Re: [#95] Multiple Content-Lengths

From: Willy Tarreau <w@1wt.eu>
Date: Wed, 22 Sep 2010 22:17:13 +0200
To: Julian Reschke <julian.reschke@gmx.de>
Cc: Adam Barth <w3c@adambarth.com>, "Roy T. Fielding" <fielding@gbiv.com>, "William Chan (?????????)" <willchan@chromium.org>, HTTP Working Group <ietf-http-wg@w3.org>
Message-ID: <20100922201713.GU7522@1wt.eu>
On Wed, Sep 22, 2010 at 09:28:24PM +0200, Julian Reschke wrote:
> >Did you test with three Content-Length headers?  I suspect FF is using
> No.
> >the last header (not the second) because that's what they usually do.
> I agree that this is the likely reason.

I did the test some time ago but unfortunately I lost the results. The
test was quite simple :

  $ printf "HTTP/1.1 200 OK\r\nContent-length: 6\r\nContent-length: 2\r\nContent-length: 8\r\nContent-length: 4\r\n\r\n0123456789" | nc -lp80

Then send your browser at it. If it returns 2 bytes, it takes the min. If it
returns 4, it takes the last. If it returns 6, it takes the first. If it
returns 8, it takes the max, if it returns 10, it takes everything.

And yes, I remember about FF taking the last one.

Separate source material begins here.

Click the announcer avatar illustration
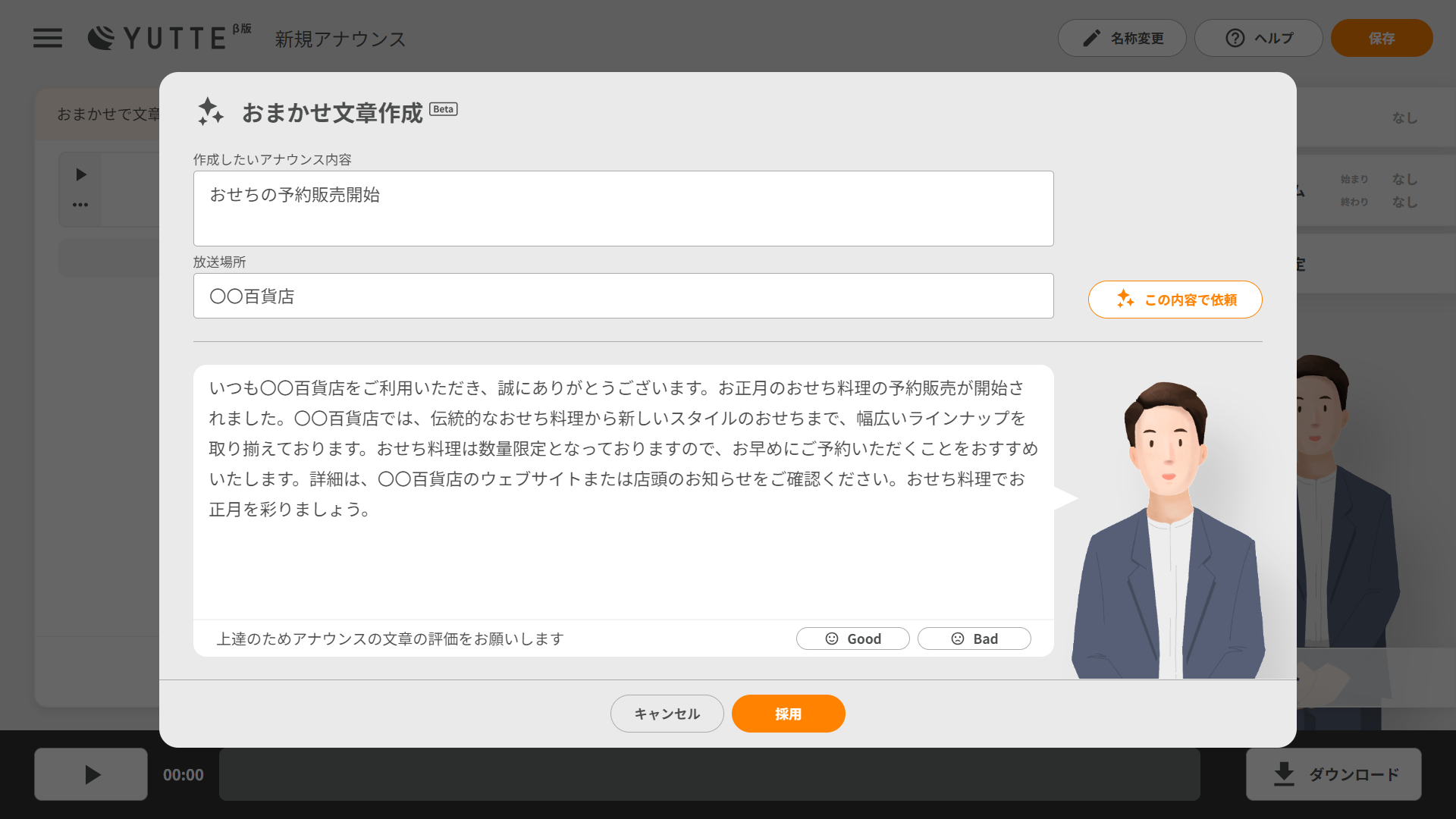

> >IE usually uses the first header, so that's not surprising.  Chrome
> >usually matches Firefox (in using the last header), so there might be
> >some specific reason it uses the first one here.  We could ask Darin
> >whether he had a specific reason.
> My wild guess is: it doesn't matter. Either there's no content out there 
> relying on this, or both variations exist, and one approach breaks one 
> kind, and the other approach breaks the other kind.
> >>2) some close the connection (Op/IE), some do not
> >>
> >>3) most parse multiple lenghts in a single header just like multiple
> >>headers, except for FF which then ignores the header and reads until EOF
> >>
> >>4) all are ok with multiple header instances having the same value
> >
> >This sounds worth adding to the spec.  There isn't a security problem
> >if all the headers agree.
> Agreed, but it makes the spec more complex, and it's not sure whether 
> it's worth the special case (that's why statistical data would be useful).
> >>I think this is good news in that there's no interop for broken messages,
> >>thus whatever we decide to do is unlikely to break existing content.
> >
> >I wouldn't necessarily draw that conclusion from the data above.  The
> >fact that Chrome matches IE here instead of Firefox is a hint that
> >there might be something more going on.
> Well, you could ask.
> On the other hand, has anybody complained that FF's behavior breaks 
> anything?

in my opinion, these differences don't break anything, they just make
browser-specific smuggling possible in some circumstances, that's all.
Multiple different content-length headers produce so widely different
behaviours across intermediaries that no sane production can stay long
enough in that situation without noticing and fixing.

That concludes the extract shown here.